*** Opening Given data ***

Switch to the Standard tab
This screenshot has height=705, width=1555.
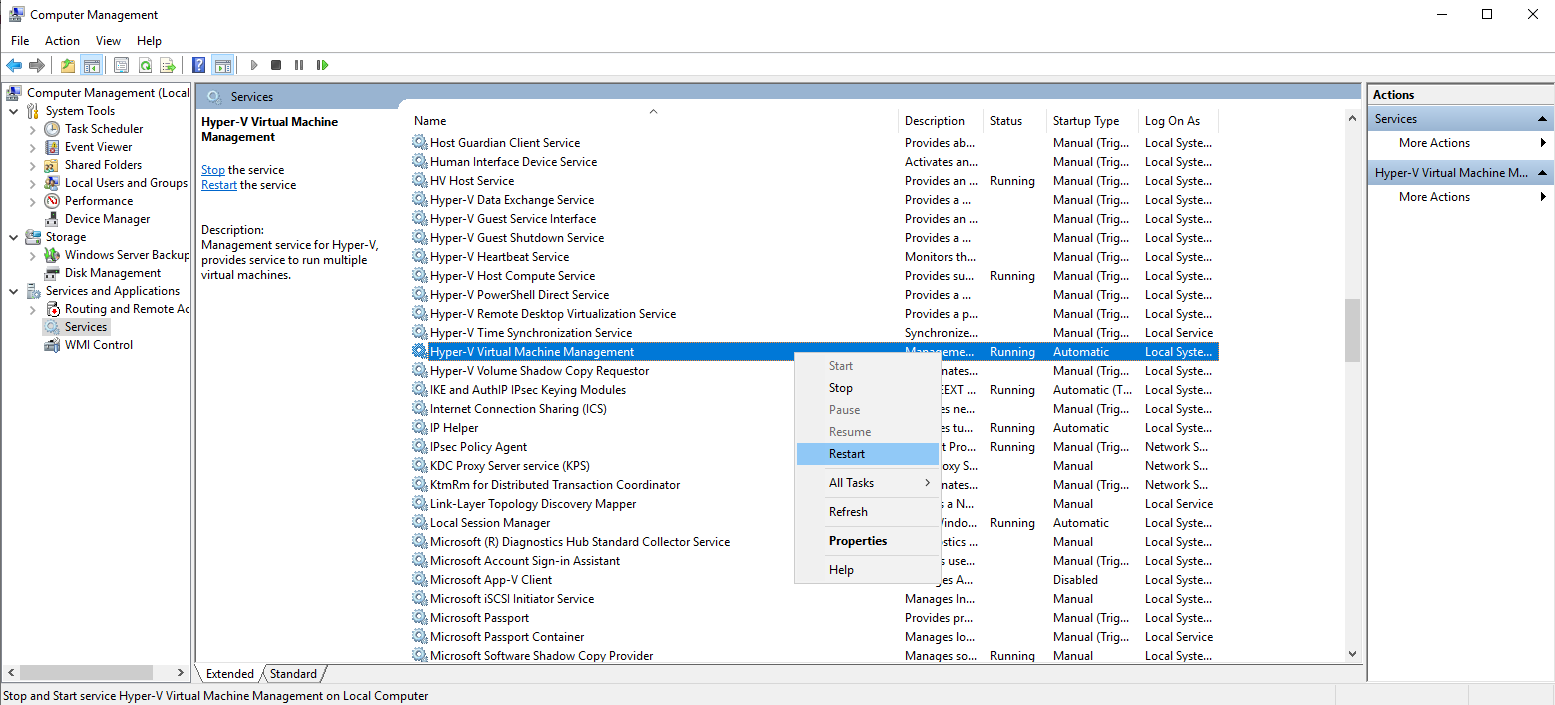coord(293,674)
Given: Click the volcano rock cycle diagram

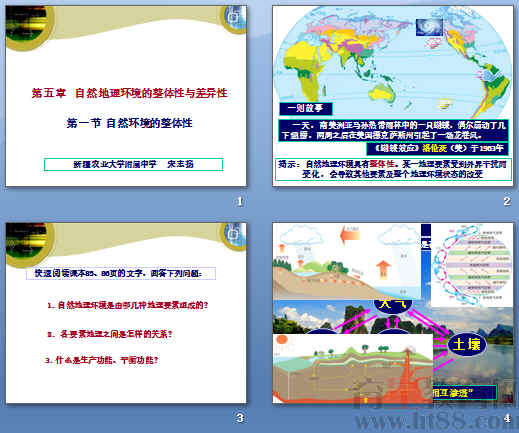Looking at the screenshot, I should pyautogui.click(x=353, y=368).
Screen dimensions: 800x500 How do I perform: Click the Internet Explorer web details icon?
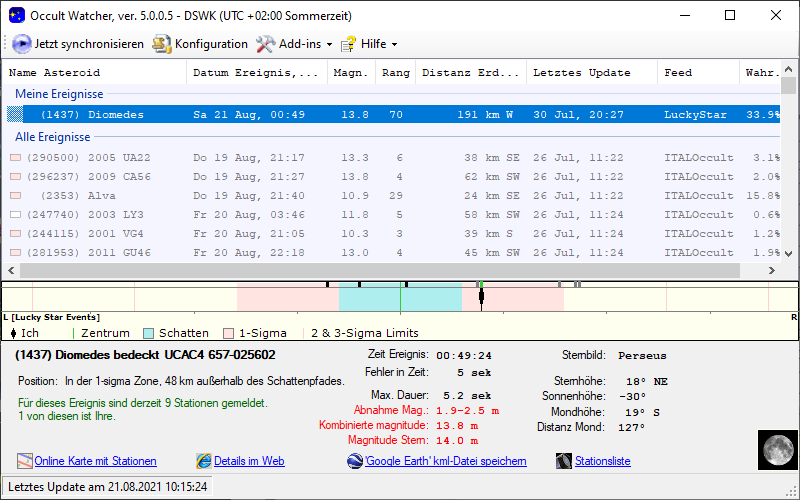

*** Closing Given data ***

Activity – Extract, word for word, every line from the one containing "This screenshot has height=705, width=1555." to the end of the data above, both ends included, and leave out the pictures.

Answer space –
This screenshot has height=705, width=1555.
coord(293,674)
Given: Click the volcano rock cycle diagram

Looking at the screenshot, I should pyautogui.click(x=353, y=368).
Screen dimensions: 800x500 How do I perform: Click the Internet Explorer web details icon?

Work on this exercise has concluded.